Set up Extreme Networks ExtremeCloud IQ Site Engine for Integration

Table of Contents

Integrate IoT Security with Extreme Networks ExtremeCloud IQ Site Engine

Set up IoT Security and Cortex XSOAR for Extreme Networks ExtremeCloud IQ Site Engine Integration

Set up Extreme Networks ExtremeCloud IQ Site Engine for integration with IoT Security through Cortex XSOAR.

Where Can I Use This?	What Do I Need?
IoT Security (Managed by IoT Security)	IoT Security subscription for an advanced IoT Security product (Enterprise Plus, Industrial OT, or Medical) One of the following Cortex XSOAR setups: An IoT Security Third-party Integration Add-on license that includes a cohosted, limited-featured Cortex XSOAR instance AND A Cortex XSOAR Engine (on-premises integration) A full-featured Cortex XSOAR server

To enable IoT Security to integrate with your Extreme Networks ExtremeCloud IQ Site Engine instance, you need access to the Northbound Interface API. In ExtremeCloud IQ Site Engine, configure a client and add the client to an authorization group with the following privileges for the Northbound Interface API:

Access Control Read/Write
Inventory Read/Write
Network Read/Write
Policy Read/Write

These integration instructions explain how to set up Extreme Networks ExtremeCloud IQ Site Engine version 24.2.15.5. For more information on configuring API access for ExtremeCloud IQ Site Engine, see the Extreme Networks ExtremeCloud IQ Site Engine documentation.
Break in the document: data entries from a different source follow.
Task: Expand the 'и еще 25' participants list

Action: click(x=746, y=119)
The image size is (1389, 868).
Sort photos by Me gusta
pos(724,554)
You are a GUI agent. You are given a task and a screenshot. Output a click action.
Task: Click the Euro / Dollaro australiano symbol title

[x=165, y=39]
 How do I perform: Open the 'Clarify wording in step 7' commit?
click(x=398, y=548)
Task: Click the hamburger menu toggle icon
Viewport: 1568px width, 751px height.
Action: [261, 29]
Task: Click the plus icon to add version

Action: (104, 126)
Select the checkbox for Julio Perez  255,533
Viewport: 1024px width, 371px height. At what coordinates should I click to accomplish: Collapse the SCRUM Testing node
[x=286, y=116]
Log in to your Extreme Networks ExtremeCloud IQ Site Engine instance with an account that has administrator privileges.
Create an authorization group, which controls the API access permissions for API clients, by navigating to AdministrationUsersAuthorization Groups and clicking + Add… to bring up the Add Authorization Group pop-up.
Configure the following fields for your authorization group:
By default, all API permissions are selected. To integrate with IoT Security, you only need a subset of the Northbound API access permissions.
- Name: Enter a name for the authorization group.
- CapabilityNorthbound API: Select the following permissions:
  - Access Control Northbound Interface Read Access
  - Access Control Northbound Interface Write Access
  - Inventory Northbound Interface Read Access
  - Inventory Northbound Interface Read/Write Access
  - Network Northbound Interface Read Access
  - Network Northbound Interface Read/Write Access
  - Northbound Interface Read Access
  - Northbound Interface Read/Write Access
  - Policy Northbound Interface Read Access
  - Policy Northbound Interface Read/Write Access
Save your authorization group.
Create a registered client for API access by navigating to AdministrationClient API Access and clicking + Add… to bring up the Add Client pop-up.
Configure the following fields for your API client:
- Name: Enter a name for your client.
- Optional Token Expiration: Set a token expiration duration in seconds.
- Authorization Group: Select the authorization group that you created earlier.
Save your client, and then copy the Client ID and Client Secret from the New Client Created pop-up to a secure location.

You will need the Client ID and Client Secret to configure the integration instance in Cortex XSOAR. If you don’t copy the Client ID and Client Secret from the pop-up, you can find these values again in the AdministrationClient API Access table, under the Client ID and Client Secret Action columns.